* WHAT IS BEING ASKED
Below are some entries. Repeat exactly the lines from the one with "Viewport: 1108px width, 534px height." through the one with "Open Screenshots page", and only those.

============

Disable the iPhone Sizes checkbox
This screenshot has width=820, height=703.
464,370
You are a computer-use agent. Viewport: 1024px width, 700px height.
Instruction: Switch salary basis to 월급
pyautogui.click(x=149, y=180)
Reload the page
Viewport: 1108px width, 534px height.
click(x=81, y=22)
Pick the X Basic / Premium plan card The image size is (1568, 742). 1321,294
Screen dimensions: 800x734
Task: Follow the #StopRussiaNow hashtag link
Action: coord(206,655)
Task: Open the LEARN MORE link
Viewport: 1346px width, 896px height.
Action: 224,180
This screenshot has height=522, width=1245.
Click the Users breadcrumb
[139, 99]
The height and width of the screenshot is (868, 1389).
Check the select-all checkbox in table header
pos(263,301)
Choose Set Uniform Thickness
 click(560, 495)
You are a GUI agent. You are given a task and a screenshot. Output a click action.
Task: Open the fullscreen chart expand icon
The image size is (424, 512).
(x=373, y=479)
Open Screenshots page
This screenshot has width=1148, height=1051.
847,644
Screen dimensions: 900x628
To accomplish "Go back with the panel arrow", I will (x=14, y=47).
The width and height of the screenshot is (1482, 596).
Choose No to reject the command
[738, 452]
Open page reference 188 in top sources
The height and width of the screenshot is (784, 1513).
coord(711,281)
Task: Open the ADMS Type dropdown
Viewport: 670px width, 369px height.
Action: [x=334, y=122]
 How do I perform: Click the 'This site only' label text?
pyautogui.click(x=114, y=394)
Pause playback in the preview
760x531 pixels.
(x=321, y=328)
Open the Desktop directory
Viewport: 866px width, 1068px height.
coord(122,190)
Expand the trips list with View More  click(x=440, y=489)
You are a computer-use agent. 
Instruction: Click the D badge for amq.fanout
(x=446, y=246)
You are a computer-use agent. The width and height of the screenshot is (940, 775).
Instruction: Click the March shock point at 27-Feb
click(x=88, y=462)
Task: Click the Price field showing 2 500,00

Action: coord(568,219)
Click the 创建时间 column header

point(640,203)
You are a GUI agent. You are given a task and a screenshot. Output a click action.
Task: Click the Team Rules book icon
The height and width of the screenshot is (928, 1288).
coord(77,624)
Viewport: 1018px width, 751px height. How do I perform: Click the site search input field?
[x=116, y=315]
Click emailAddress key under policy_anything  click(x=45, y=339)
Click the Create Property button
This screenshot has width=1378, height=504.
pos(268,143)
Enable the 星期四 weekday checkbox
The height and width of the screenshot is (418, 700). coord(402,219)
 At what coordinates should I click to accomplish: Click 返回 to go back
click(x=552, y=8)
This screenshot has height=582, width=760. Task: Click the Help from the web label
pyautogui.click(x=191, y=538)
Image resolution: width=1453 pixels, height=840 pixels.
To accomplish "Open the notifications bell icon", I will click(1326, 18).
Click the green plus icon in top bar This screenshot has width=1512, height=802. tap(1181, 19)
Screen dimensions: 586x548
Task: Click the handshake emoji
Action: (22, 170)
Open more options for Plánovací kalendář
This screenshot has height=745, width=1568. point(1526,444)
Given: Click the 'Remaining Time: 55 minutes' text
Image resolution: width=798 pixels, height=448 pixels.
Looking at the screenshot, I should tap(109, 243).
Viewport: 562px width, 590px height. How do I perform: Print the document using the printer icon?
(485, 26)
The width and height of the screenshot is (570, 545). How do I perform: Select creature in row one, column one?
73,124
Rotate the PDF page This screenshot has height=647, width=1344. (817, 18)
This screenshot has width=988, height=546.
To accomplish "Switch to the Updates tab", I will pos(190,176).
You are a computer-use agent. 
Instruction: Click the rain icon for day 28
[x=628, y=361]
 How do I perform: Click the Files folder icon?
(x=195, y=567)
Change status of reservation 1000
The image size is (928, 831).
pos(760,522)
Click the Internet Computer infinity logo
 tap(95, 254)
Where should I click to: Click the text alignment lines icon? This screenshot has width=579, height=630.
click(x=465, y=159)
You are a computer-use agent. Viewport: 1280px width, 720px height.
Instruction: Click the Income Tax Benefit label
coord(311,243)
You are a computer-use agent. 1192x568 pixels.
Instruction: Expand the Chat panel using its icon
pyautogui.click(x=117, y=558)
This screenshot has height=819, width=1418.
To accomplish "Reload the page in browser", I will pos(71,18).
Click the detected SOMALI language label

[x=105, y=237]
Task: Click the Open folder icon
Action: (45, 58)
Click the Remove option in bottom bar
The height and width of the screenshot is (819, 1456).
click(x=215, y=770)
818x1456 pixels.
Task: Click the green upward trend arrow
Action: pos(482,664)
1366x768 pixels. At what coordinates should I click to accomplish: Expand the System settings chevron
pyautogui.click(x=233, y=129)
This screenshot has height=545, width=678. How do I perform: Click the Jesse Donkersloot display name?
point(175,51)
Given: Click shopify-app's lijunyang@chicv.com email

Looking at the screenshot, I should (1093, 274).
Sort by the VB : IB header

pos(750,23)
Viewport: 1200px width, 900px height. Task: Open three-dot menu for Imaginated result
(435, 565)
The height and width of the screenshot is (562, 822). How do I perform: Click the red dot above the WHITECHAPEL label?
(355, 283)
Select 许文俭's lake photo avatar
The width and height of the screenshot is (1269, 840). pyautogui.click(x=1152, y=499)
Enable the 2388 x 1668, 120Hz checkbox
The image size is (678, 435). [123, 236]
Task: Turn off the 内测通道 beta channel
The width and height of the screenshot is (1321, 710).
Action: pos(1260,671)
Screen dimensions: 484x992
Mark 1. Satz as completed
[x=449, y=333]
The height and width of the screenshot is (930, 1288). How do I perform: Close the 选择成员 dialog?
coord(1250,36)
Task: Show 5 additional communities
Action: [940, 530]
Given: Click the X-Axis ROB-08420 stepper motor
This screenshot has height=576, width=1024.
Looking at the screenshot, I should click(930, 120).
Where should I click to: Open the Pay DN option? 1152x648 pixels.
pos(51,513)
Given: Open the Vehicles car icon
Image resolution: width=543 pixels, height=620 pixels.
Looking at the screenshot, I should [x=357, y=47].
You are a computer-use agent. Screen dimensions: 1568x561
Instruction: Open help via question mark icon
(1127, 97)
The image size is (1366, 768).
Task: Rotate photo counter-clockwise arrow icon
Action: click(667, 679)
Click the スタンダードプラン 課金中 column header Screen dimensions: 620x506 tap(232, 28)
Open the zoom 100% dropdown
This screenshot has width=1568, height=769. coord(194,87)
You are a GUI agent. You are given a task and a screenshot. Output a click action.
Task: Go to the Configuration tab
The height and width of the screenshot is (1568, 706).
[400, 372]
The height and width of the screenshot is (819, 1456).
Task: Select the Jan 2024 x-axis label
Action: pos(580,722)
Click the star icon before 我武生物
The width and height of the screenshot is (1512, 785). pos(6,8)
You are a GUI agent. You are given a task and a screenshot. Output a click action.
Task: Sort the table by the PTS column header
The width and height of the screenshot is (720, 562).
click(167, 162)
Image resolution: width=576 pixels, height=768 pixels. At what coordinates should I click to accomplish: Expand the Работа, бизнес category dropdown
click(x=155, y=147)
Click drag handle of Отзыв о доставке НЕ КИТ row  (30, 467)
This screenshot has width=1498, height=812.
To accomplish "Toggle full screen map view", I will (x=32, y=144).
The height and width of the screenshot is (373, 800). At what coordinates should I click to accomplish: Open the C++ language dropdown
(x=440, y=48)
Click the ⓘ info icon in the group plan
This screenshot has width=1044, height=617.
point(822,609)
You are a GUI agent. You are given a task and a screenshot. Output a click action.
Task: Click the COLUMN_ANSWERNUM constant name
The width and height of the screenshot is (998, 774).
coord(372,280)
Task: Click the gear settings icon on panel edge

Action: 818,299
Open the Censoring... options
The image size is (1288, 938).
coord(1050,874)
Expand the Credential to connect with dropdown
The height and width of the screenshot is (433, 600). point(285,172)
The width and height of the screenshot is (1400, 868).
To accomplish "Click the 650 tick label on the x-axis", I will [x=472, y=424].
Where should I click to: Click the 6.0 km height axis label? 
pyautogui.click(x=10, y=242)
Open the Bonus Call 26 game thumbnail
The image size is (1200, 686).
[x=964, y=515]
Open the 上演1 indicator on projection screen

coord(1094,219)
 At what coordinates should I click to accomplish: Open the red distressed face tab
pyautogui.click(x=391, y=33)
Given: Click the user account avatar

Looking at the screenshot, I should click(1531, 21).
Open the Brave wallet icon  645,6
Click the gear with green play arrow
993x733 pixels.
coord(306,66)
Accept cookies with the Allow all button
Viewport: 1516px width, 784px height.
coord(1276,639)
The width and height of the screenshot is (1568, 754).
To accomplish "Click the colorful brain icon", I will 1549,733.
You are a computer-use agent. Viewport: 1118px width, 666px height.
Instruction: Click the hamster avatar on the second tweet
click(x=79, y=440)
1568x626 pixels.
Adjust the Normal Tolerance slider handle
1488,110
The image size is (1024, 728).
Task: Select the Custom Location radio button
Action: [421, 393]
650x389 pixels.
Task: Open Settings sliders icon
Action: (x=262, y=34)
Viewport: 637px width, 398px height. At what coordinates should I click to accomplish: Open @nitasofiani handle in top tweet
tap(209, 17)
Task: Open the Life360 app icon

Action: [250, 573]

============

* THE ANSWER
Viewport: 1108px width, 534px height.
click(x=81, y=22)
Pick the X Basic / Premium plan card The image size is (1568, 742). 1321,294
Screen dimensions: 800x734
Task: Follow the #StopRussiaNow hashtag link
Action: coord(206,655)
Task: Open the LEARN MORE link
Viewport: 1346px width, 896px height.
Action: 224,180
This screenshot has height=522, width=1245.
Click the Users breadcrumb
[139, 99]
The height and width of the screenshot is (868, 1389).
Check the select-all checkbox in table header
pos(263,301)
Choose Set Uniform Thickness
 click(560, 495)
You are a GUI agent. You are given a task and a screenshot. Output a click action.
Task: Open the fullscreen chart expand icon
The image size is (424, 512).
(x=373, y=479)
Open Screenshots page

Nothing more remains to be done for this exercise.